Juniper is a simple tree structure written in plain Ruby without any outside dependencies.
juniper:
- Allows you to store any valid Ruby object, array, hash, etc. as the data element
- Permits one parent with any number of children
- Provides Ruby-familiar accessors and methods for traversal, searching, and iteration
parentNode = new Node({ name: 'House'})
#parentNode's children
door_node = parentNode.push_child({ name: 'Doors'})
windows_node = parentNode.push_child({ name: 'Windows'})
walls_node = parentNode.push_child({ name: 'Walls'})
#door_node's children
wood_node = door_node.push_child({ name: 'Wood'})
nails_node = door_node.push_child({ name: 'Nails'})
nails_node = door_node.push_child({ name: 'Knob'})

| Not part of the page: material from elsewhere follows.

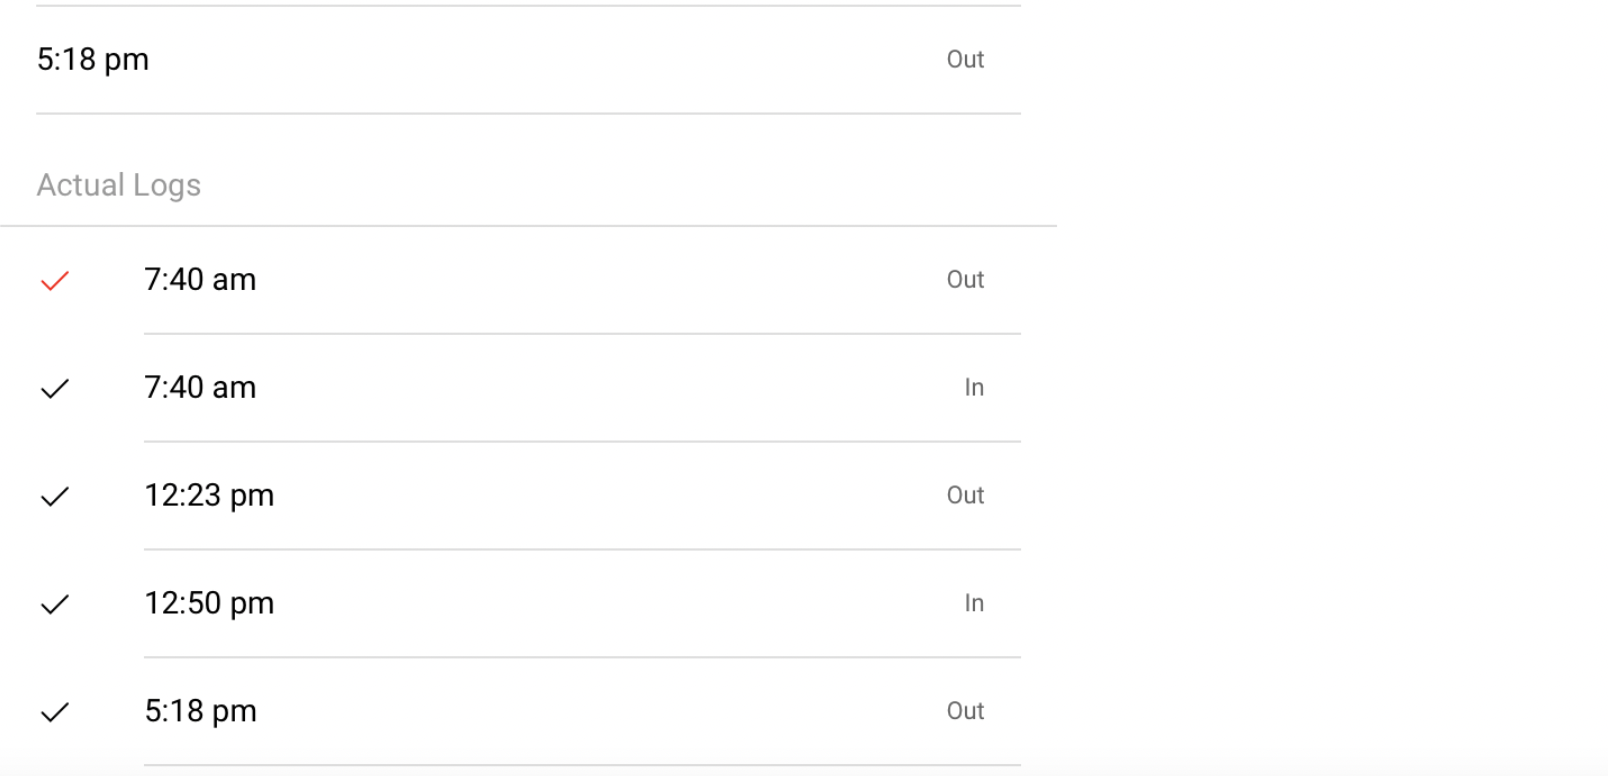
Task: Click the red checkmark beside 7:40 am Out
Action: tap(55, 281)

# Access your data inside of a node
puts parentNode.data[:name] # prints 'House' to console
puts parentNode.children.first.data[:name] # prints 'Doors' to console
# find element in the tree
node_result = parentNode.find_node({ name: 'Wood'}) # returns the node with all relationships
node_nil_result = parentNode.find_node({ name: 'Glue') # returns nil
# search the tree for presence
parentNode.node_exists_in_tree?({ name: 'Nails'}) # returns true
parentNode.node_exists_in_tree?({ name: 'Sticks') # returns false
# execute a method on every node in the tree
parentNode.each_node { |node| puts node.data[:name] }
The concept for juniper is to quickly incorporate existing data into a tree structure and provide easy-to-use methods for manipulation and examination.

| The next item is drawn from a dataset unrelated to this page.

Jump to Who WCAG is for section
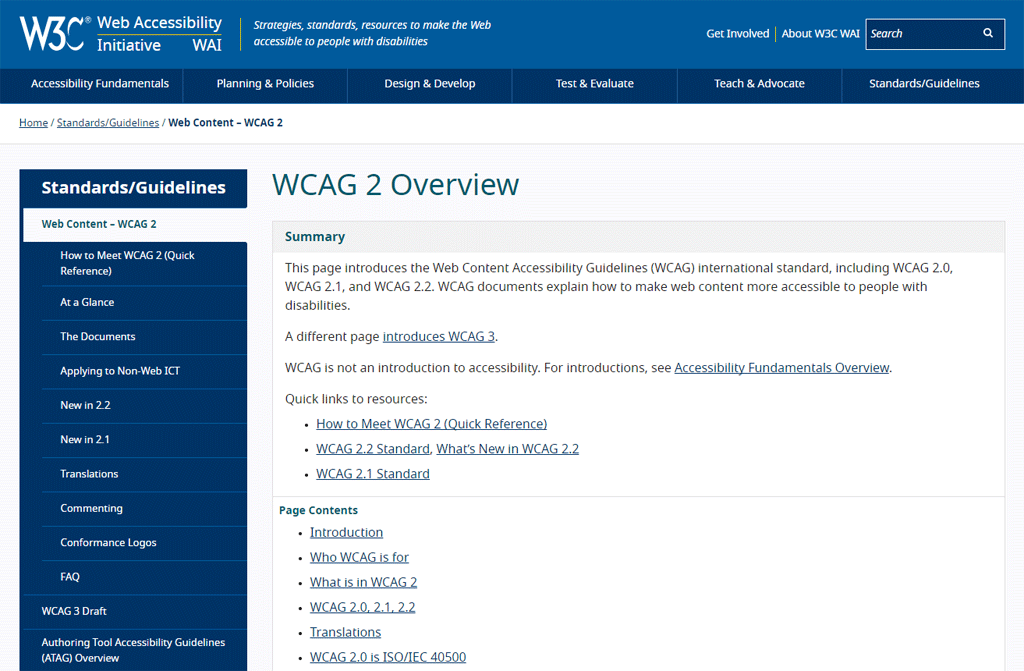Screen dimensions: 1024x671 tap(359, 557)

for general Ruby usage, from the console run:
gem install juniper
then simply include the module at the top of your ruby file where you wish to create a tree:
require 'juniper'
for use with rails / bundle, add the following line to your Gemfile
gem 'juniper', git: 'https://github.com/AnomalousBit/juniper.git'
All tree-related properties and methods are accessible via any single TreeNode
instance, including operations on the entire tree
The properties for a TreeNode
object are very short:
parent_node
children_nodes
(an array of TreeNodes)data
(where you store an object, an array, hash, or whatever you would like to contained within a single node)

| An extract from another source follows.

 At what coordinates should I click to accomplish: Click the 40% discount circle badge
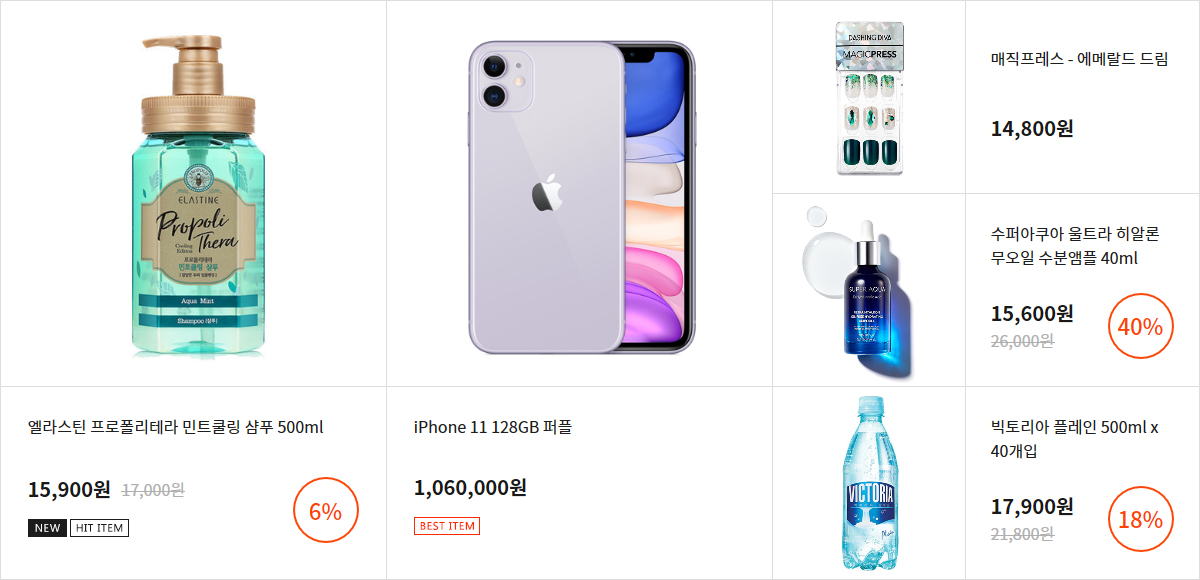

The methods for a TreeNode
object cover a variety of needs and functionality
Add / Delete Methods:
# create a new node with new_node.data = data_for_new_node AND push new_node into node_object.children_nodes
new_node = node_object.push_child(data_for_new_node)
# delete the first instance found in node_object.children_nodes
new_node = node_object.delete_child(data_for_new_node)
Traversal / Movement Methods:
node_object.parent_node
node_object.children_nodes
# returns the first node found without a parent_node (the top of the tree)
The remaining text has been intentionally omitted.